Wie viele andere, haben die Fahrer auch versucht, die Zeit sinnvoll zu nutzen (Vialle: „Ich machte ein paar Videos und Fotos für Instagram mit KTM, MXGP und Red Bull. Ich glaube, dass viele Fahrer das gemacht haben. Das hat Spaß gemacht. Außerdem machte ich zusammen mit Marvin Musquin eine Live-Übertragung. Auch das habe ich genossen.“). In der Tat haben die erzwungene Auszeit von ihrem Sport, die Besessenheit und die Leidenschaft dazu geführt, dass ihr ‚Feuer‘ wieder ‚entfacht‘ wurde. „Wenn du wieder fahren kannst, willst du gar nicht mehr absteigen“, sagt Vialle mit einem Lächeln.

Die Pause hat Prado und anderen Fahrern erlaubt, sich länger auszukurieren oder auf den Neustart vorzubereiten.
PC @JP Acevedo

„Ich wollte einfach nur wieder Rennen fahren. Das ist meine Passion und der Job des Teams“, so Prado.

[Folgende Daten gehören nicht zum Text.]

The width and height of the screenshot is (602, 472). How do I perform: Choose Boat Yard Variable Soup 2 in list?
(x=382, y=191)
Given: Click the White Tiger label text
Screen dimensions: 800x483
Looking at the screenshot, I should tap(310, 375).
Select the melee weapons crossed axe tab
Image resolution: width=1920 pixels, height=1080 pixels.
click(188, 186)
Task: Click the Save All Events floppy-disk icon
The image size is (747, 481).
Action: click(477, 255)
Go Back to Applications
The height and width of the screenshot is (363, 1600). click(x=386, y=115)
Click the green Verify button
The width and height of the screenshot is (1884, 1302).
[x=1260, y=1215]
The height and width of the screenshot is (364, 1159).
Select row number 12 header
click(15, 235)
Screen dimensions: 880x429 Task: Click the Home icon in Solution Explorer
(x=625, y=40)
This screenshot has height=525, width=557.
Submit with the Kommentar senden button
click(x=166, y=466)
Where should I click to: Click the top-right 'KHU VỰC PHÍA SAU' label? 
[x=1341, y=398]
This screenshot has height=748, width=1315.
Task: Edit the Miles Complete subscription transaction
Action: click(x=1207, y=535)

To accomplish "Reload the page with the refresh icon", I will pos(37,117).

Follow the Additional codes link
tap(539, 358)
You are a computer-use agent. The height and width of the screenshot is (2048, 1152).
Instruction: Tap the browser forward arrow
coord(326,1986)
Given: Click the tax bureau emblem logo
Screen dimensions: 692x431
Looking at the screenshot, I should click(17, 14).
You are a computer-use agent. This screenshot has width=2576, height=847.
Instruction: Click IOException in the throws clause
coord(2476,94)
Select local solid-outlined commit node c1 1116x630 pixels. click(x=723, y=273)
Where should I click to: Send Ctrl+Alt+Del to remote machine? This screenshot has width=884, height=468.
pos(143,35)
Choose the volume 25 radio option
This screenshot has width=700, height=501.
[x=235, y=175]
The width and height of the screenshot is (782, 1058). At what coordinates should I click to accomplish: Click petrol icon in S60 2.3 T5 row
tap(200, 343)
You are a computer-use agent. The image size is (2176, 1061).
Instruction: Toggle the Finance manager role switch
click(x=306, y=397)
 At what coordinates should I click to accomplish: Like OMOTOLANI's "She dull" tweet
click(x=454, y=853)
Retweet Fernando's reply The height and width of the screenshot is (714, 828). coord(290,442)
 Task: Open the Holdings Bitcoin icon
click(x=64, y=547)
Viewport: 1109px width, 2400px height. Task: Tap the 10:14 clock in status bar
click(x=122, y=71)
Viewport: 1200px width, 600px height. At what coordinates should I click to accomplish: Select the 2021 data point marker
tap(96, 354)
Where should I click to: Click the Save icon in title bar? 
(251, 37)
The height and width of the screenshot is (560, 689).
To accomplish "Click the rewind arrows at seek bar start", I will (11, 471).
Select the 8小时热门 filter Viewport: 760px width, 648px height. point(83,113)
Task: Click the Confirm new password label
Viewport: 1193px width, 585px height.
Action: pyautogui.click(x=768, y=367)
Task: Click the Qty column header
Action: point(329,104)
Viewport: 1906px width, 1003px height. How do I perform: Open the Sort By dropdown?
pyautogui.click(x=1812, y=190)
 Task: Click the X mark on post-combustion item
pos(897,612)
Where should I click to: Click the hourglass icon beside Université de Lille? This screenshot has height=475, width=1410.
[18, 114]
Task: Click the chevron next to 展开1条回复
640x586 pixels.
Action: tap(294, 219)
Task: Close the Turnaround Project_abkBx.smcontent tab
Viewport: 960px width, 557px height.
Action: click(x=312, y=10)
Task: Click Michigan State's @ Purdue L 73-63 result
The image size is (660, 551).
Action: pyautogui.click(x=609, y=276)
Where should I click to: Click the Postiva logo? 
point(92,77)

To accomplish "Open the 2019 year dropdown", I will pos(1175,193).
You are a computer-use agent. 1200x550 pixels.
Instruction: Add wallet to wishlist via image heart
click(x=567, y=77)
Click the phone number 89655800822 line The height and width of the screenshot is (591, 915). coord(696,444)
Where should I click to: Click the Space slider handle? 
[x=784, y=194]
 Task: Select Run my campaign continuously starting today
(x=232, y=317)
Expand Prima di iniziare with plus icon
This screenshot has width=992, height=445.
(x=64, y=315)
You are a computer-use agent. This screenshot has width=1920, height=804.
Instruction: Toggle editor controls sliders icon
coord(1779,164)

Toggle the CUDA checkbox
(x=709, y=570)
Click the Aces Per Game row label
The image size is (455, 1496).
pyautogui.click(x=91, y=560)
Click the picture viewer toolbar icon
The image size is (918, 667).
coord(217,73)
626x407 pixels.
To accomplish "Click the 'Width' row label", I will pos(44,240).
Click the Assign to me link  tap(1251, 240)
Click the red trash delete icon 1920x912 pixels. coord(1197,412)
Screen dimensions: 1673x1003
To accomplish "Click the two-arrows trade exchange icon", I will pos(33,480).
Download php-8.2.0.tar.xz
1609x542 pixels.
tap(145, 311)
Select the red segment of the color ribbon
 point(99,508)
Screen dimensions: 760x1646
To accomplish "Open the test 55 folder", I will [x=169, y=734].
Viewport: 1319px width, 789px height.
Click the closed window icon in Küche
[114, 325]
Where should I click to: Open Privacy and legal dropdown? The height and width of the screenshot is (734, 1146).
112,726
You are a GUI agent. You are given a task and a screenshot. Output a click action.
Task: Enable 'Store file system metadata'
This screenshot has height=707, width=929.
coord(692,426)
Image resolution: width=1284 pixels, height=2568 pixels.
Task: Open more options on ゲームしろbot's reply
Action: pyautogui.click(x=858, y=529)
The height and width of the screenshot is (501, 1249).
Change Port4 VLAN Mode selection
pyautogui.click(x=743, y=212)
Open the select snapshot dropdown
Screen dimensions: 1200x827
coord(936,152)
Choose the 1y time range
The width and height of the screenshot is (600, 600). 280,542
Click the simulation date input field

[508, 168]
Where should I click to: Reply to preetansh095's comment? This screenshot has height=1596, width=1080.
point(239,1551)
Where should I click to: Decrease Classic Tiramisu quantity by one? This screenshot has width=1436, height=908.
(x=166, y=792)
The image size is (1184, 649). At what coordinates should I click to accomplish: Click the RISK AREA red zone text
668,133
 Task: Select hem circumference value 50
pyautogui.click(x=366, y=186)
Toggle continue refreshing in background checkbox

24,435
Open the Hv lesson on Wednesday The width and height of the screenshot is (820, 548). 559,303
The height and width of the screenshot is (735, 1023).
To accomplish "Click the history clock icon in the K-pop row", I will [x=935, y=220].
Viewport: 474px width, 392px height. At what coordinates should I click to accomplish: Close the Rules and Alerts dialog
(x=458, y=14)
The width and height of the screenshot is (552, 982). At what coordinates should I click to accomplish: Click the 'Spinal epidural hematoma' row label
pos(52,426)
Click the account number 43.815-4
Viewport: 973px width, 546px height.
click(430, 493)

„Diese Zeit wird uns sicher wieder richtig zum Rennfahren anspornen“, sagt Cairoli. „Viele Menschen haben Interesse an unserem Sport – seien es GPs oder Amateur-Rennen – und ich glaube, dass viele es nicht mehr erwarten können, wieder fahren zu dürfen. Du vermisst das Adrenalin und das Rennfahren. Du kannst zwar auch alleine schwitzen und trainieren, aber mit dem Motorrad ist es doch etwas anderes.“

Nach dem zweiten Lauf der Saison in Valkenswaard, Niederlande, ist Vialle der Tabellenführer in der MX2-Klasse.